▶ _Task requirements_
Print, exactly as written, every line from the first line of the records below through the line containing "Click the User", and nothing further.

▶ _Given records_
•••••
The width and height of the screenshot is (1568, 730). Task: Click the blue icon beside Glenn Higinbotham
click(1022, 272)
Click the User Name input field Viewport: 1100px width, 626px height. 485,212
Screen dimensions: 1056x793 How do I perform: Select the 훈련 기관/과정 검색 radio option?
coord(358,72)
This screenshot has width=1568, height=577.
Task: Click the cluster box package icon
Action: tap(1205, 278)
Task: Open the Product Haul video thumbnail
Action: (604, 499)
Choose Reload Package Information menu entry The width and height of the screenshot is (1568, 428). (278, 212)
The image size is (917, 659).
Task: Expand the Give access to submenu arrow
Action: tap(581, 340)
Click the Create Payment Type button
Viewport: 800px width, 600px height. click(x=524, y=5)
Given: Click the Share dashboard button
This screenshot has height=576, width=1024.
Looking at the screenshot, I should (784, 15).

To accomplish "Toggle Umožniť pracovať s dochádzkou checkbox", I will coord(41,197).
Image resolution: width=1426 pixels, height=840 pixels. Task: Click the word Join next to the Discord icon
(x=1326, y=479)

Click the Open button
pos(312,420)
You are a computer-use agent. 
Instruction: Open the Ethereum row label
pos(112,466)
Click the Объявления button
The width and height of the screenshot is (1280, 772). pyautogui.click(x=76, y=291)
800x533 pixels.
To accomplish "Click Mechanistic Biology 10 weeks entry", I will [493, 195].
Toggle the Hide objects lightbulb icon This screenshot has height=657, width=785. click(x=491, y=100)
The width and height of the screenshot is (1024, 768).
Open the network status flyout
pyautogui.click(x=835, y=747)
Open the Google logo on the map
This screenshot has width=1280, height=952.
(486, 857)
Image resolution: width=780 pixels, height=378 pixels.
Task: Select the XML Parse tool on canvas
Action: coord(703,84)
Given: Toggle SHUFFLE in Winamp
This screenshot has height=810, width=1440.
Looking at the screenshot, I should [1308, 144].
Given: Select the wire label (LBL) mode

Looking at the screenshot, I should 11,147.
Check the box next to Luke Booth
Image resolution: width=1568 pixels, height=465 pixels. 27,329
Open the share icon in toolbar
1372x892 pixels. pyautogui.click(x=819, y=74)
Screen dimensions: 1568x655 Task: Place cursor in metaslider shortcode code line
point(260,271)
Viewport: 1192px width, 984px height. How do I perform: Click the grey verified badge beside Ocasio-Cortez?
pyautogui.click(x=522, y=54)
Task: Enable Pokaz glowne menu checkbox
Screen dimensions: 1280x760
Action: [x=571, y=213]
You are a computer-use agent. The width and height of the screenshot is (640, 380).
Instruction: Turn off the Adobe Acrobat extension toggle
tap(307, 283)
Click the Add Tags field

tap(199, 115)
•••••
▶ _Exercise answer_
The width and height of the screenshot is (1568, 730). Task: Click the blue icon beside Glenn Higinbotham
click(1022, 272)
Click the User Name input field Viewport: 1100px width, 626px height. 485,212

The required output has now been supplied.